PROBLEMS TO SOLVE —
[A] In the excerpt about prosecutor Martinez, what year was he hired at the Maricopa County Attorney’s Office?
[B] From the excerpt about prosecutor Martinez, return the passage starting with "Transcripts show Justice" and going on through "into the discussion.".

EXCERPT —
_ _ _

This year, Martinez convinced a jury to find Arias guilty of first-degree murder, but the jurors could not reach consensus on whether to sentence her to death or life, and Arias likely faces a new trial to make that decision.

Martinez helped send seven other killers to death row since he was hired at the Maricopa County Attorney’s Office in 1988.

He was accused by defense attorneys of prosecutorial misconduct in all but one of those cases; the Arizona Supreme Court characterized his actions as constituting misconduct in one of them, and cited numerous instances of “improper” behavior in another, but neither rose to the level where the justices felt they needed to overturn the cases. Allegations of misconduct by Martinez in the second case and at least two others are pending in state and federal courts.

It is not uncommon for defense attorneys to allege misconduct against prosecutors. A study by The Arizona Republic determined that it was alleged in about half of all death-penalty cases since 2002, and validated in nearly one-quarter of them.

But it is rare for Supreme Court justices to call out a prosecutor’s conduct in open court.

One day in mid-2010, the Arizona Supreme Court was on the bench as lawyers presented arguments during the direct appeal of a first-degree murder conviction and death sentence for a man named Mike Gallardo, who killed a teenager during a Phoenix burglary in 2005.

Transcripts show Justice Andrew Hurwitz turned to the attorney representing the Arizona Attorney General’s Office, the prosecutorial agency that handles death-penalty appeals.

“Can I ask you a question about something that nobody’s discussed so far?” he asked. “The conduct of the trial prosecutor. It seems to me that at least on several occasions, and by and large the objections were sustained, that the trial prosecutor either ignored rulings by the trial judge or asked questions that the trial judges once ruled improper and then rephrased the question in another improper way. … Short of reversing a conviction, how is it that we can… stop inappropriate conduct?”

The assistant attorney general struggled to answer.

Justice Michael Ryan then stepped into the discussion.

“Well, this prosecutor I recollect from several cases,” Ryan said. “This same prosecutor has been accused of fairly serious misconduct, but ultimately we decided it did not rise to the level of requiring a reversal,” Ryan said. “There’s something about this prosecutor, Mr. Martinez.”

There had been multiple allegations of prosecutorial misconduct against Martinez in Gallardo’s appeal. Ultimately, in its written opinion, the court determined that Martinez had repeatedly made improper statements about the defendant. During the oral argument before the Supreme Court, the justices fixed on a question that Martinez asked three times, even though the trial judge in the case had sustained a defense attorney’s objections to the question.

_ _ _

RECORDS —
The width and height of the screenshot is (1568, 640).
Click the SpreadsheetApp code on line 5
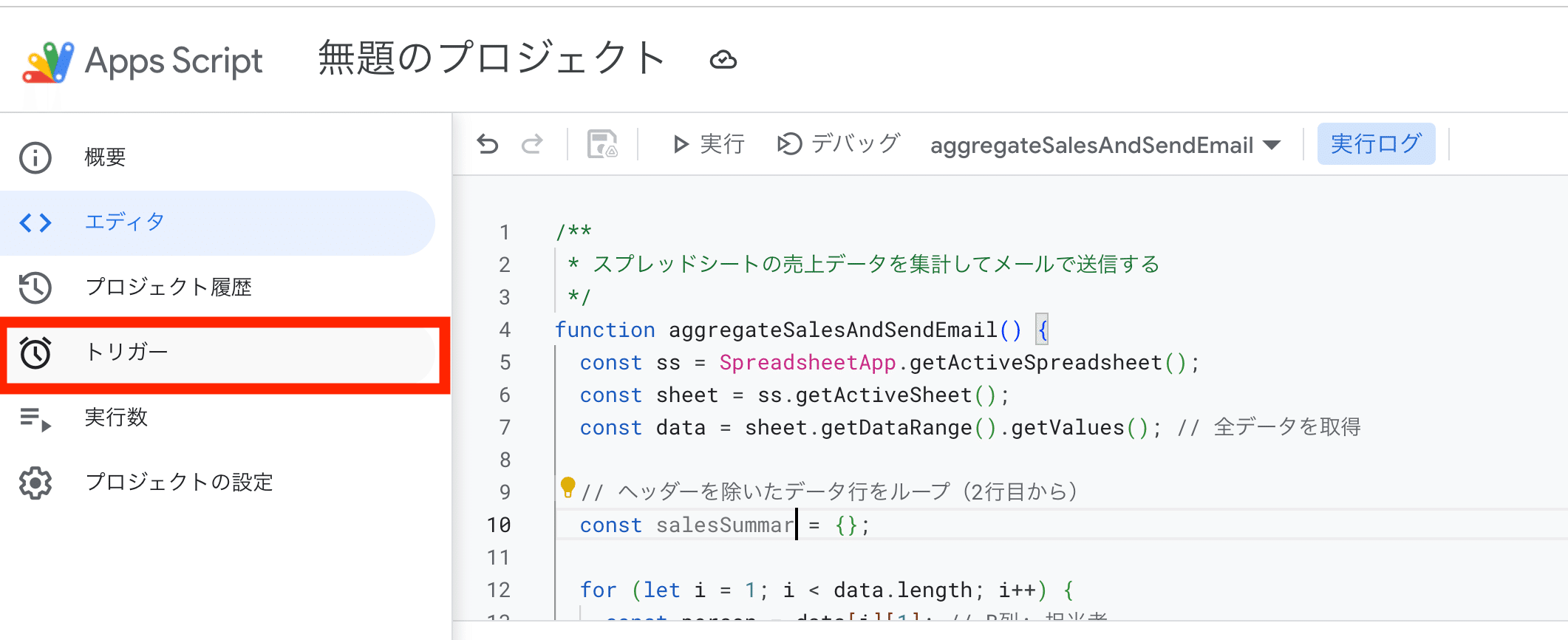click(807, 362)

_ _ _

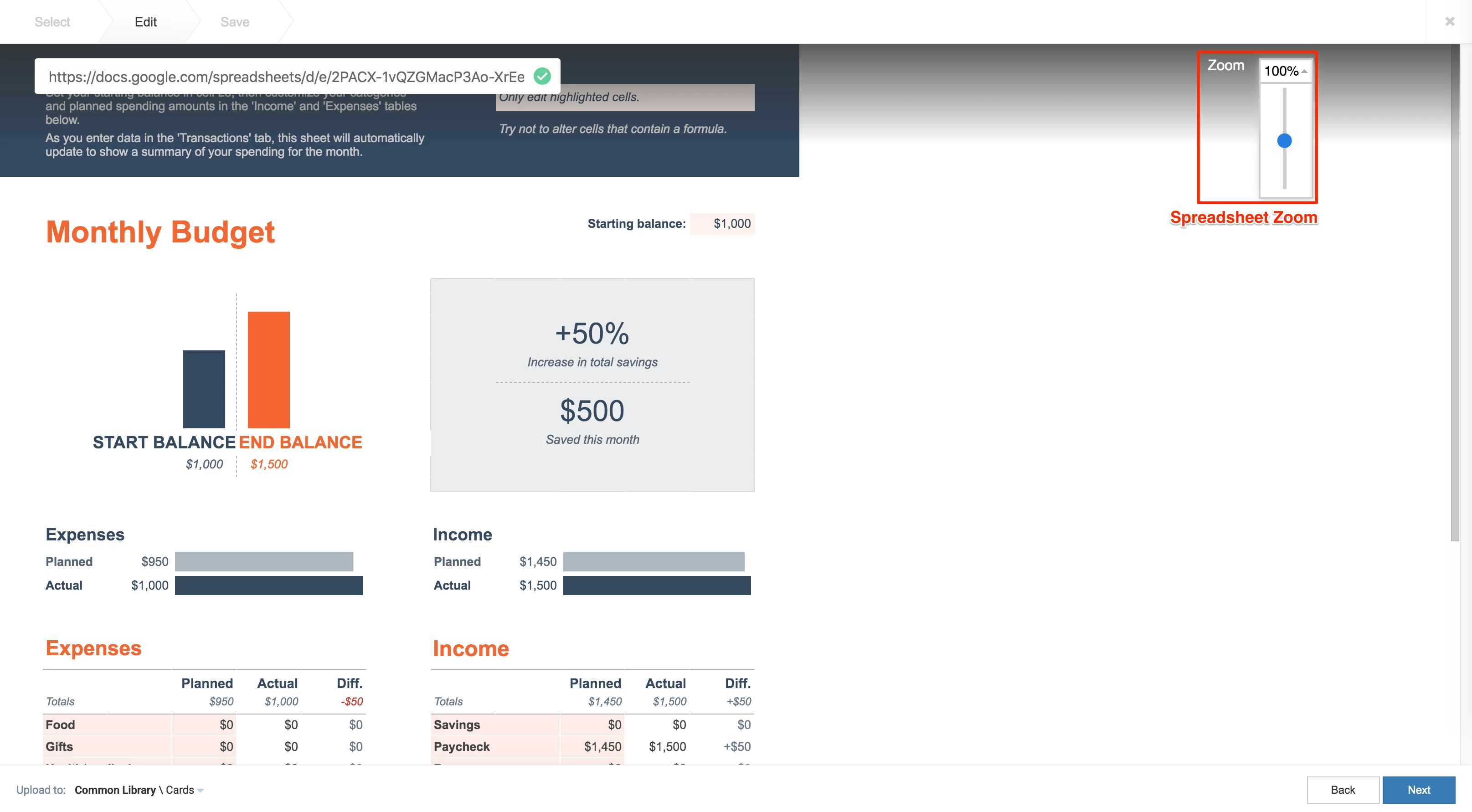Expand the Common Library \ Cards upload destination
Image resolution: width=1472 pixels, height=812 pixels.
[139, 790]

_ _ _

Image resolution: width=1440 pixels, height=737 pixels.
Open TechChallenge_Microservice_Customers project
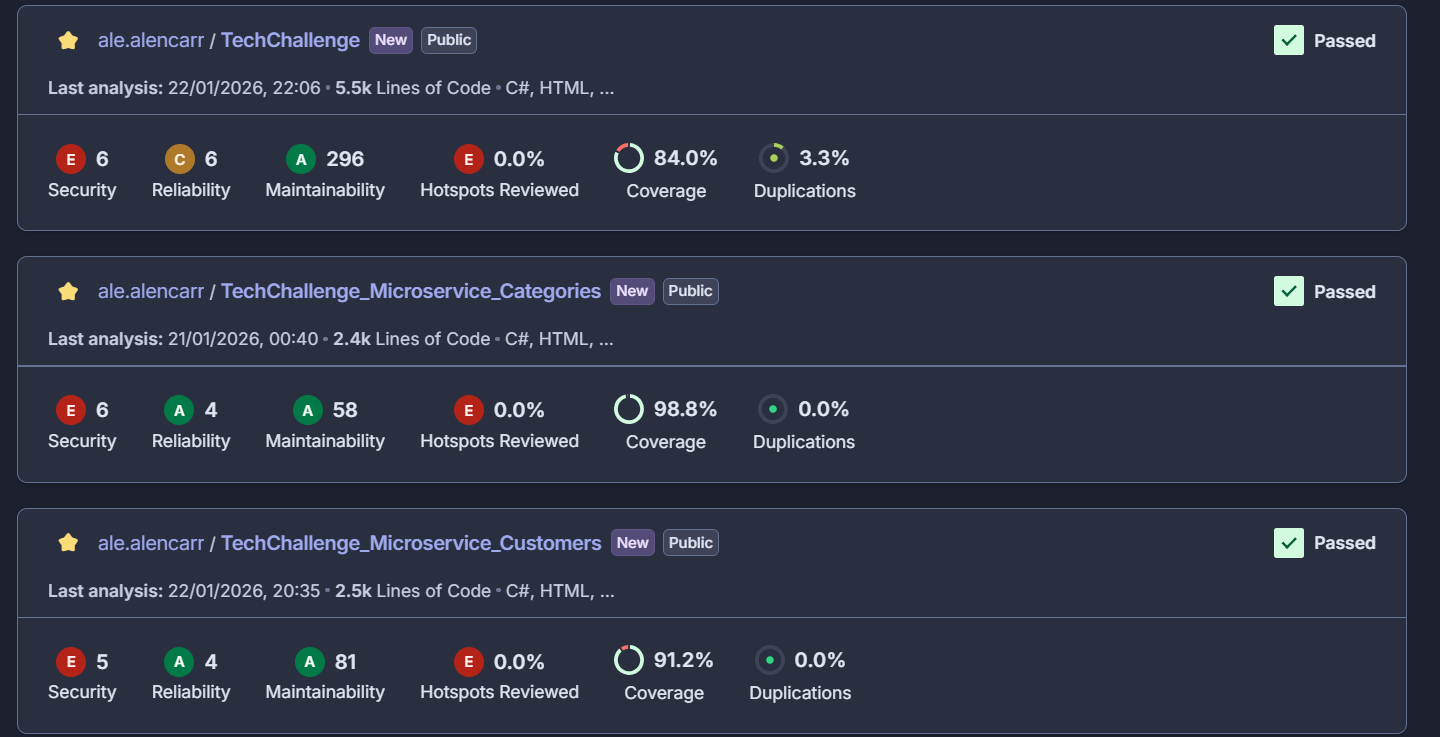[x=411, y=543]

_ _ _

THE RESULTS —
[A] 1988

[B]
Transcripts show Justice Andrew Hurwitz turned to the attorney representing the Arizona Attorney General’s Office, the prosecutorial agency that handles death-penalty appeals.

“Can I ask you a question about something that nobody’s discussed so far?” he asked. “The conduct of the trial prosecutor. It seems to me that at least on several occasions, and by and large the objections were sustained, that the trial prosecutor either ignored rulings by the trial judge or asked questions that the trial judges once ruled improper and then rephrased the question in another improper way. … Short of reversing a conviction, how is it that we can… stop inappropriate conduct?”

The assistant attorney general struggled to answer.

Justice Michael Ryan then stepped into the discussion.